##### EXCERPTED TEXT

The Origins of the UN Democracy Fund


The first two parts of this four part series of articles initially introduced the new head of the UN Democracy Fund, Roland Rich, which was followed by a critical examination of the ‘democratic’ background of a key former UN staffer, Mark Malloch Brown. Part three of this series will now examine the history of the UN Democracy Fund itself, and introduce some of the individuals who work with the Fund. 

“It is to the credit of the UN that it increasingly rejects an absolute non-interference in sovereign affairs in favor of not just interventions in extraordinarily calamitous situations, but also efforts to nudge along democracy. Within our country, liberals and conservatives agree that the U.S. should work to accelerate this trend, because sometimes things can be accomplished more easily and with more authority under a UN umbrella than bilaterally.”US State Department (2006)

The UN Democracy Fund was established by Secretary-General Kofi Annan on July 4, 2005, and was set up as a UN General Trust Fund whose “primary purpose is to support democratization throughout the world”. The “idea for the Fund was first articulated by President Bush in a speech before the UN General Assembly” in 2004, when with no irony he said “[b]ecause I believe the advance of liberty is the path to both a safer and better world, today I propose establishing a Democracy Fund within the United Nations”. Subsequently, the concept for the Democracy Fund was then “embraced by the 141 nations that attended the third ministerial meeting of the Community of Democracies in Santiago, Chile in April 2005”.

##########

§ REQUEST A
In the records, from the line with "Where should I" through the end of the records, swap "screenshot" for "image" and give those lines again with nothing else changed, leaving out the pictures.
The text and the records are unrelated material.

##### RECORDS PROVIDED

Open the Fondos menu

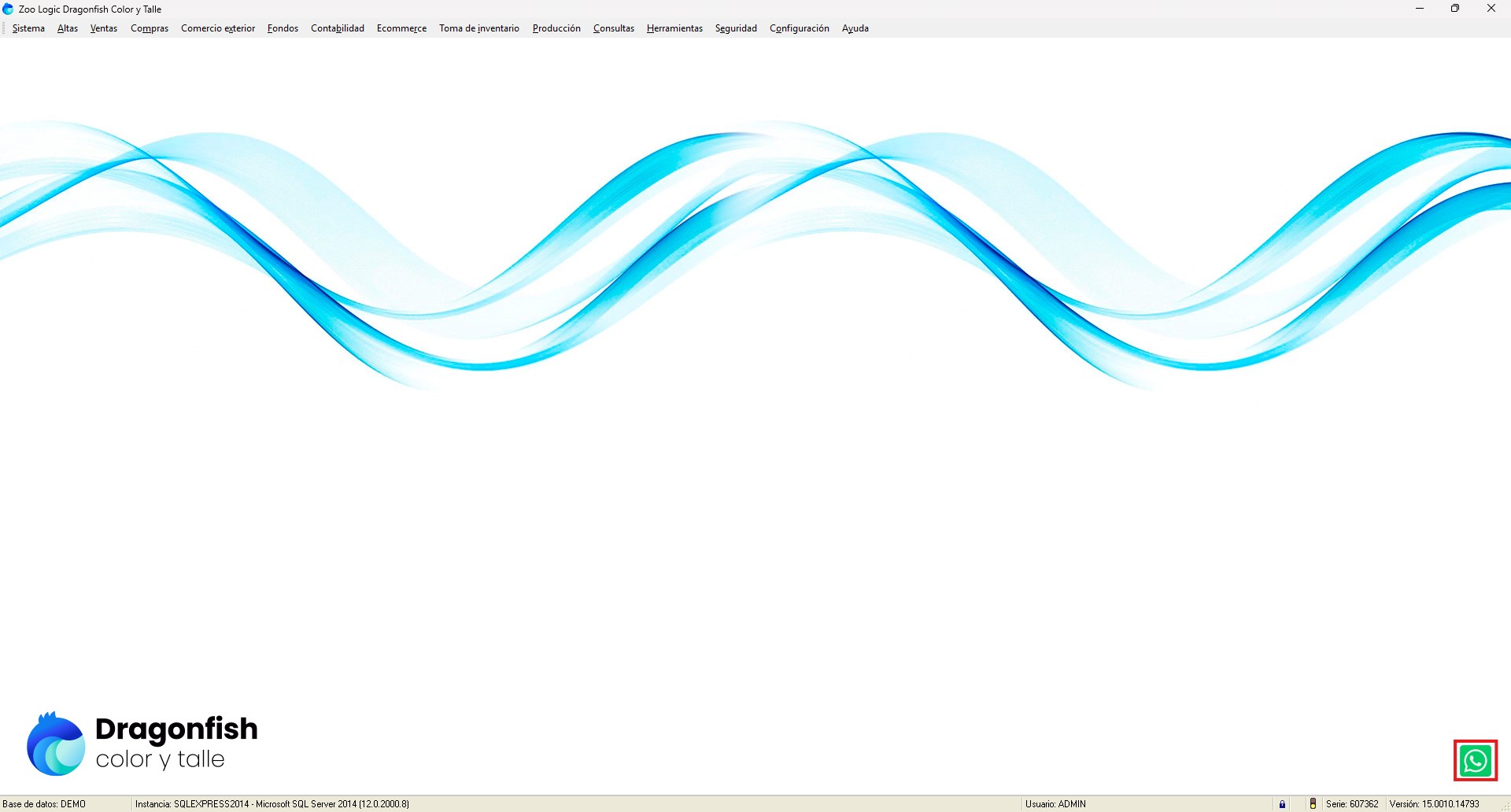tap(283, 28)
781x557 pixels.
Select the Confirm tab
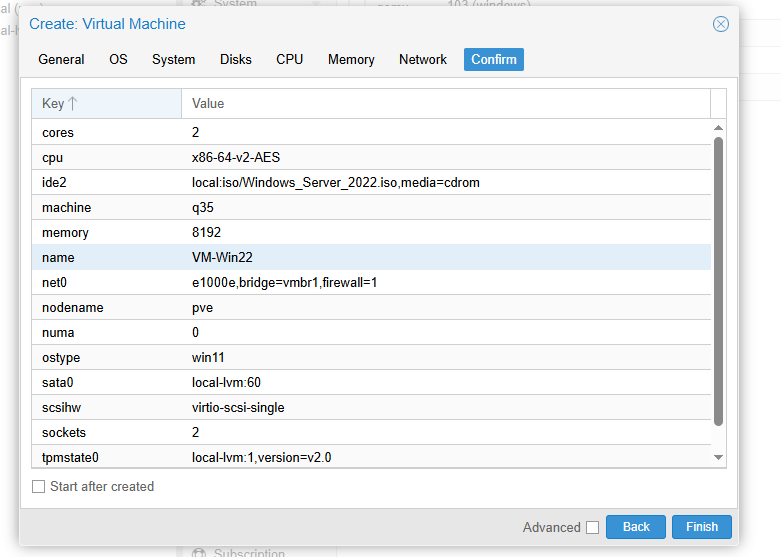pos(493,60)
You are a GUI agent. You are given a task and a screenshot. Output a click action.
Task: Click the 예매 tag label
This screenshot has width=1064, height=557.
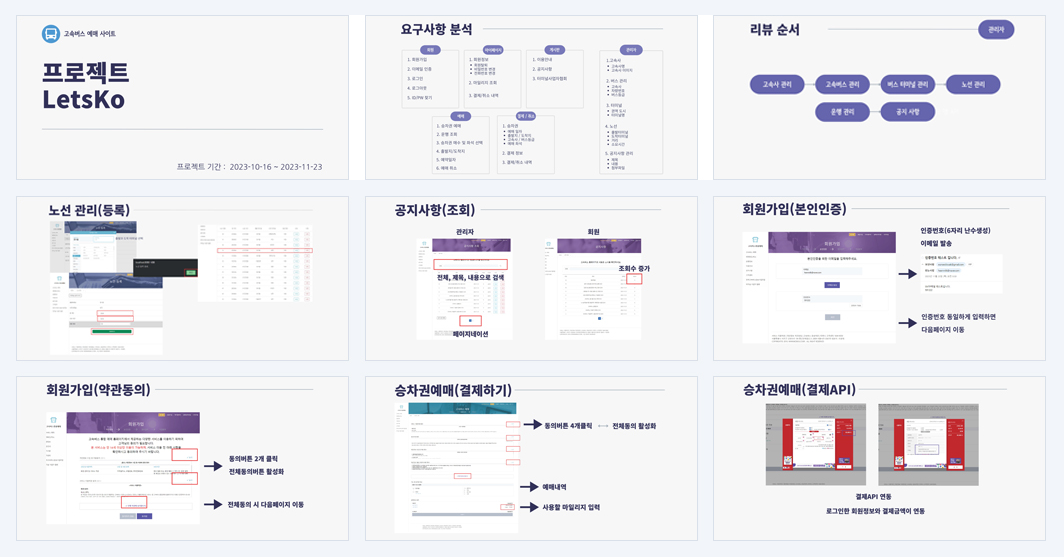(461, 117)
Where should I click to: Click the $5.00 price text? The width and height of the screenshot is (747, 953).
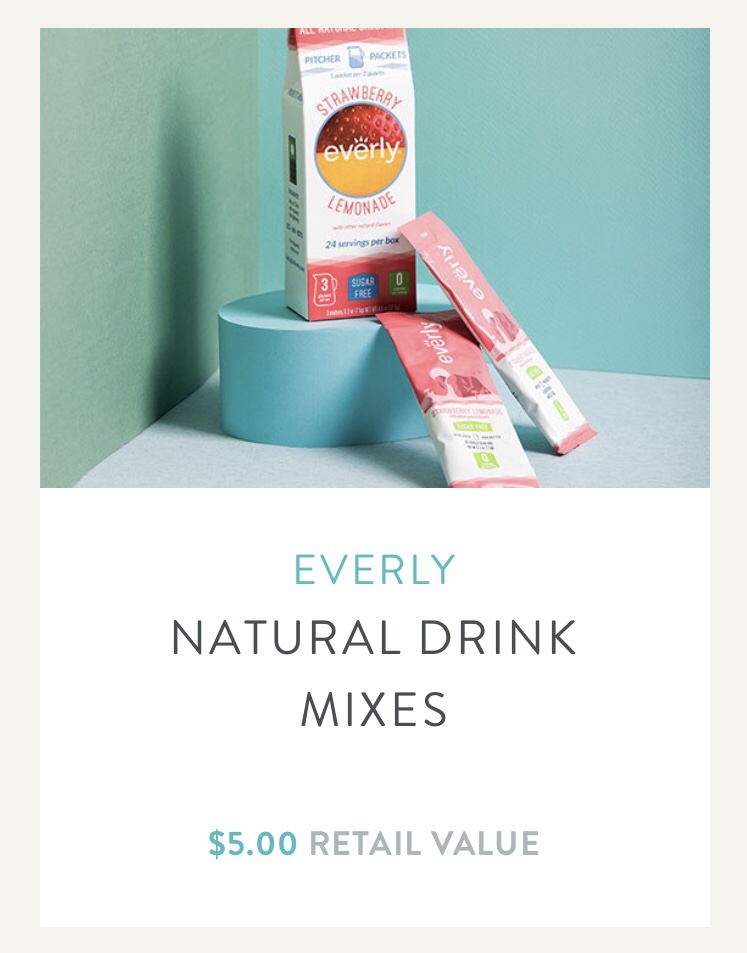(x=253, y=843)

##########

§ REQUEST B
Summarize the text on the origins of the UN Democracy Fund in two sentences.

§ CORRECT RESPONSE A
Where should I click to: Click the $5.00 price text? The width and height of the image is (747, 953).
(x=253, y=843)

§ CORRECT RESPONSE B
Secretary-General Kofi Annan established the UN Democracy Fund on July 4, 2005, as a UN General Trust Fund whose primary purpose is to support democratization throughout the world. President Bush first proposed the Fund in a 2004 speech before the UN General Assembly, and 141 nations at the third ministerial meeting of the Community of Democracies in Santiago, Chile, embraced the concept in April 2005.